It would be useful if we could have an indication whether the statements by the Department of Aboriginal Affairs or those of the Aboriginal Development Commission are the more reliable on the transfer of housing related functions of the community management and services program during 1985-86. The Department says that there was agreement about staff beforehand and that the balance of moneys unexpended was handed over. The Commission says that commensurate levels of staffing and funding have not been transferred. It is very difficult when we get these conflicting statements. The Commission suggests that the reasons for the disparity and attempts at rectifying the situation are matters more appropriately answered by the Department. I would really like to know whether the Minister can tell us what is going on in this area as there seems to be some contradiction between the answers given to me, or not given to me, by the Commission and the statements by the Department.

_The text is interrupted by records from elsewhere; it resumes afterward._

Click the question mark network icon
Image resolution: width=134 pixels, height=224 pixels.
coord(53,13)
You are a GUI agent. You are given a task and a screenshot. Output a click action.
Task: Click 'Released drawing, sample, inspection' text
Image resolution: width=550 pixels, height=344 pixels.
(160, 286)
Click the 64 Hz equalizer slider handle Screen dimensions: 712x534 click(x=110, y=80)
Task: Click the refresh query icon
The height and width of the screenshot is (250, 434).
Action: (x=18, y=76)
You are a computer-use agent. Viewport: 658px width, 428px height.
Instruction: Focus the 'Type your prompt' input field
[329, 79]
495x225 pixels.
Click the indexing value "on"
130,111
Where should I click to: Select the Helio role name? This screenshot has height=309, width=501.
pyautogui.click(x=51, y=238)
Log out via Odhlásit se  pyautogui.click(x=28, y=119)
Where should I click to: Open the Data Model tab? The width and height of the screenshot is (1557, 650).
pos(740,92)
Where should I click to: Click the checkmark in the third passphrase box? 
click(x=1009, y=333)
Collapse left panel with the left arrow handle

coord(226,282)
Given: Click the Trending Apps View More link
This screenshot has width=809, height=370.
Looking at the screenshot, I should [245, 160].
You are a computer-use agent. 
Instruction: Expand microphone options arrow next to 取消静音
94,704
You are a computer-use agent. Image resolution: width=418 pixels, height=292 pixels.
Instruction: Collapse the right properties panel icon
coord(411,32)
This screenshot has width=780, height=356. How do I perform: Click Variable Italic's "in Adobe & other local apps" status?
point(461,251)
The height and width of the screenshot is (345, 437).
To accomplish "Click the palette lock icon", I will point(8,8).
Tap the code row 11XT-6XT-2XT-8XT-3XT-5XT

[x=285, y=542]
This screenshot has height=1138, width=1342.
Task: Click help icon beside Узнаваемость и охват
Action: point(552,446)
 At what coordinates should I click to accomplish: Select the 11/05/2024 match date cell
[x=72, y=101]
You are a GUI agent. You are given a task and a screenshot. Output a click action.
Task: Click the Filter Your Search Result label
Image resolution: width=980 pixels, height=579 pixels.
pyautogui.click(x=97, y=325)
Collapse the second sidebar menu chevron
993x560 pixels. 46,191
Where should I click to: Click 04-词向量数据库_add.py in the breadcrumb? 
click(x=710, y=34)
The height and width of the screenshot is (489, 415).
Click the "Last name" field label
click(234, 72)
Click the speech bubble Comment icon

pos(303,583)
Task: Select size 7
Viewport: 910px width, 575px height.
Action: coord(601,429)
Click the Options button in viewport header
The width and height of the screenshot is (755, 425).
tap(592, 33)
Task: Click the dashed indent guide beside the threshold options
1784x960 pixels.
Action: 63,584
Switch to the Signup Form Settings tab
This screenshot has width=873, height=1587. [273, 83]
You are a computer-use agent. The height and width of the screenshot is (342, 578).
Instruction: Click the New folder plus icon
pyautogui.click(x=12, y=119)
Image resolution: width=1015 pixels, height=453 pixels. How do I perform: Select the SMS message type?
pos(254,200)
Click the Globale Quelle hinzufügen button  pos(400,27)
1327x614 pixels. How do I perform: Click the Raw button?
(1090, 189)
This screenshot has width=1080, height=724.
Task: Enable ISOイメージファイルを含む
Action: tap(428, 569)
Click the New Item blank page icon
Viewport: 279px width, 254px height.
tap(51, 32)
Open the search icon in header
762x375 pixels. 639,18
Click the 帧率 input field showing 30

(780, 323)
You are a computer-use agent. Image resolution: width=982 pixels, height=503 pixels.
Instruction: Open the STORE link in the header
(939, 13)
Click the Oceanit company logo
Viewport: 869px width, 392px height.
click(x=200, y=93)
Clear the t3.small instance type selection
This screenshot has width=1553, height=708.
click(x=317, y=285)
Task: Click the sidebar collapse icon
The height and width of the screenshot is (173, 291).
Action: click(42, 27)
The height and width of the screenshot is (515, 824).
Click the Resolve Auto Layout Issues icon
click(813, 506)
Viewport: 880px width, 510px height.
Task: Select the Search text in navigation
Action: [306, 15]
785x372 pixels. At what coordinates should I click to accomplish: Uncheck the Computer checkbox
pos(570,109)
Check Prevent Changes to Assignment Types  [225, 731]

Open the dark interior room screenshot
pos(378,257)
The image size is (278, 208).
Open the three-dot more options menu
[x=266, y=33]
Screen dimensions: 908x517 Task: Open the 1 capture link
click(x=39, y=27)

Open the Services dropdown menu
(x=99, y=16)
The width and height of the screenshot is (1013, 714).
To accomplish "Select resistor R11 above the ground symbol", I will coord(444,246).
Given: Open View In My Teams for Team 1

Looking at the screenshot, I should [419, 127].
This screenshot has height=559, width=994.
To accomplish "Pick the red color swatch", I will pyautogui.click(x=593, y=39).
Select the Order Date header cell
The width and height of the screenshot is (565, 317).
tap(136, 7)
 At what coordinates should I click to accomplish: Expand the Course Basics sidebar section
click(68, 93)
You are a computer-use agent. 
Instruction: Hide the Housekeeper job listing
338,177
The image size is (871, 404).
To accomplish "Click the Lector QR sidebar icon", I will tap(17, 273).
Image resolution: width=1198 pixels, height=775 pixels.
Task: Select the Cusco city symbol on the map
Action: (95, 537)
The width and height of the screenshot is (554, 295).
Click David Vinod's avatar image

In another answer during the Estimates committees, the Department indicated that it will establish an area office at Marla as part of its central region restructure. I would like some indication of when work is expected to be completed on that office. I have already had indications that communities are having increased difficulties dealing with staff at such a distance. The staff who deal with them are at Port Augusta and Adelaide. The people already have to undertake an enormous amount of onerous travel, which must cost them and, if they are subsidised, the taxpayers, a lot more money than would be involved in establishing a proper facility and office at Marla. Generally, it seems that the Department is tackling a very difficult problem, and I commend it on the work that it is doing. But it seems that there is some need for the Parliament to be informed about the priorities that I have questioned in those areas.